» **Exercise instructions**: Transcribe each entry. Change nothing.

*** Block opens ***

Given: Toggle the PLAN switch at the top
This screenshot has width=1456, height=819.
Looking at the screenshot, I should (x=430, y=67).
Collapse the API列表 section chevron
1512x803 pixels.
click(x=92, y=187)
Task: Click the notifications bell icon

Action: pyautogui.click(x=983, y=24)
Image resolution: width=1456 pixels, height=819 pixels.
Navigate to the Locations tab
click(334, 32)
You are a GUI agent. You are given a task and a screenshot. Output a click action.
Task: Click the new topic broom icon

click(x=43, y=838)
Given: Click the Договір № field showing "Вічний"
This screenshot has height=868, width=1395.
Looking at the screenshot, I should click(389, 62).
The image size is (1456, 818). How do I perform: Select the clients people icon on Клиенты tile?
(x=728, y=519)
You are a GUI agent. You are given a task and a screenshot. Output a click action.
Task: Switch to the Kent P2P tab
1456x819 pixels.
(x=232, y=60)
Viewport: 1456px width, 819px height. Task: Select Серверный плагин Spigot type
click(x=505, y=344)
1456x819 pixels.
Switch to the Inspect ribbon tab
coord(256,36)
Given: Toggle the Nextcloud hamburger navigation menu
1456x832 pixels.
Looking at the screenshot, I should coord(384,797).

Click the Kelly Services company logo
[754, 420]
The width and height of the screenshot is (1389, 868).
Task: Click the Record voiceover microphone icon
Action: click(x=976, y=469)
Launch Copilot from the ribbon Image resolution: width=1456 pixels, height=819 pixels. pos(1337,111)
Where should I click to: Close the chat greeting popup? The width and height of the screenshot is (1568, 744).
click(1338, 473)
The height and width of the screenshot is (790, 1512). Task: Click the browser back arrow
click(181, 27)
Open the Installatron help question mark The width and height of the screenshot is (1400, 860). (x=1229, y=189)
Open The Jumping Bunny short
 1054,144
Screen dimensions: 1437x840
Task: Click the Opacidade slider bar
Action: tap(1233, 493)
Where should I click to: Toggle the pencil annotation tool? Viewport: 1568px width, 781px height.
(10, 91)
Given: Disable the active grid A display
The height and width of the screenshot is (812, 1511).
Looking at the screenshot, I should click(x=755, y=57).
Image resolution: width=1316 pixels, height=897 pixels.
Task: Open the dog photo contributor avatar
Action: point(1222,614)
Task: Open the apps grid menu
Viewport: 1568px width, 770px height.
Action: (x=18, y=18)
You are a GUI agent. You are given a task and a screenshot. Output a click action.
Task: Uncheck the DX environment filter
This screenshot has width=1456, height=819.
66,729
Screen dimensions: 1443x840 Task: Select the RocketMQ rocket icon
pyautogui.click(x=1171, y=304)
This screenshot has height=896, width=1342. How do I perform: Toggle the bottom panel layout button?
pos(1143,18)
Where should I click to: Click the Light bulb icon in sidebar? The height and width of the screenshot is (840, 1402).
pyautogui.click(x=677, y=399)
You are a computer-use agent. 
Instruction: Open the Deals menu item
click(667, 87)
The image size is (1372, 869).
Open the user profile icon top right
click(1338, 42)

*** Block closes ***

» **Task output**:
Given: Toggle the PLAN switch at the top
This screenshot has width=1456, height=819.
Looking at the screenshot, I should (x=430, y=67).
Collapse the API列表 section chevron
1512x803 pixels.
click(x=92, y=187)
Task: Click the notifications bell icon

Action: pyautogui.click(x=983, y=24)
Image resolution: width=1456 pixels, height=819 pixels.
Navigate to the Locations tab
click(334, 32)
You are a GUI agent. You are given a task and a screenshot. Output a click action.
Task: Click the new topic broom icon

click(x=43, y=838)
Given: Click the Договір № field showing "Вічний"
This screenshot has height=868, width=1395.
Looking at the screenshot, I should click(389, 62).
The image size is (1456, 818). How do I perform: Select the clients people icon on Клиенты tile?
(x=728, y=519)
You are a GUI agent. You are given a task and a screenshot. Output a click action.
Task: Switch to the Kent P2P tab
1456x819 pixels.
(x=232, y=60)
Viewport: 1456px width, 819px height. Task: Select Серверный плагин Spigot type
click(x=505, y=344)
1456x819 pixels.
Switch to the Inspect ribbon tab
coord(256,36)
Given: Toggle the Nextcloud hamburger navigation menu
1456x832 pixels.
Looking at the screenshot, I should coord(384,797).

Click the Kelly Services company logo
[754, 420]
The width and height of the screenshot is (1389, 868).
Task: Click the Record voiceover microphone icon
Action: click(x=976, y=469)
Launch Copilot from the ribbon Image resolution: width=1456 pixels, height=819 pixels. pos(1337,111)
Where should I click to: Close the chat greeting popup? The width and height of the screenshot is (1568, 744).
click(1338, 473)
The height and width of the screenshot is (790, 1512). Task: Click the browser back arrow
click(181, 27)
Open the Installatron help question mark The width and height of the screenshot is (1400, 860). (x=1229, y=189)
Open The Jumping Bunny short
 1054,144
Screen dimensions: 1437x840
Task: Click the Opacidade slider bar
Action: tap(1233, 493)
Where should I click to: Toggle the pencil annotation tool? Viewport: 1568px width, 781px height.
(10, 91)
Given: Disable the active grid A display
The height and width of the screenshot is (812, 1511).
Looking at the screenshot, I should click(x=755, y=57).
Image resolution: width=1316 pixels, height=897 pixels.
Task: Open the dog photo contributor avatar
Action: point(1222,614)
Task: Open the apps grid menu
Viewport: 1568px width, 770px height.
Action: (x=18, y=18)
You are a GUI agent. You are given a task and a screenshot. Output a click action.
Task: Uncheck the DX environment filter
This screenshot has width=1456, height=819.
66,729
Screen dimensions: 1443x840 Task: Select the RocketMQ rocket icon
pyautogui.click(x=1171, y=304)
This screenshot has height=896, width=1342. How do I perform: Toggle the bottom panel layout button?
pos(1143,18)
Where should I click to: Click the Light bulb icon in sidebar? The height and width of the screenshot is (840, 1402).
pyautogui.click(x=677, y=399)
You are a computer-use agent. 
Instruction: Open the Deals menu item
click(667, 87)
The image size is (1372, 869).
Open the user profile icon top right
click(1338, 42)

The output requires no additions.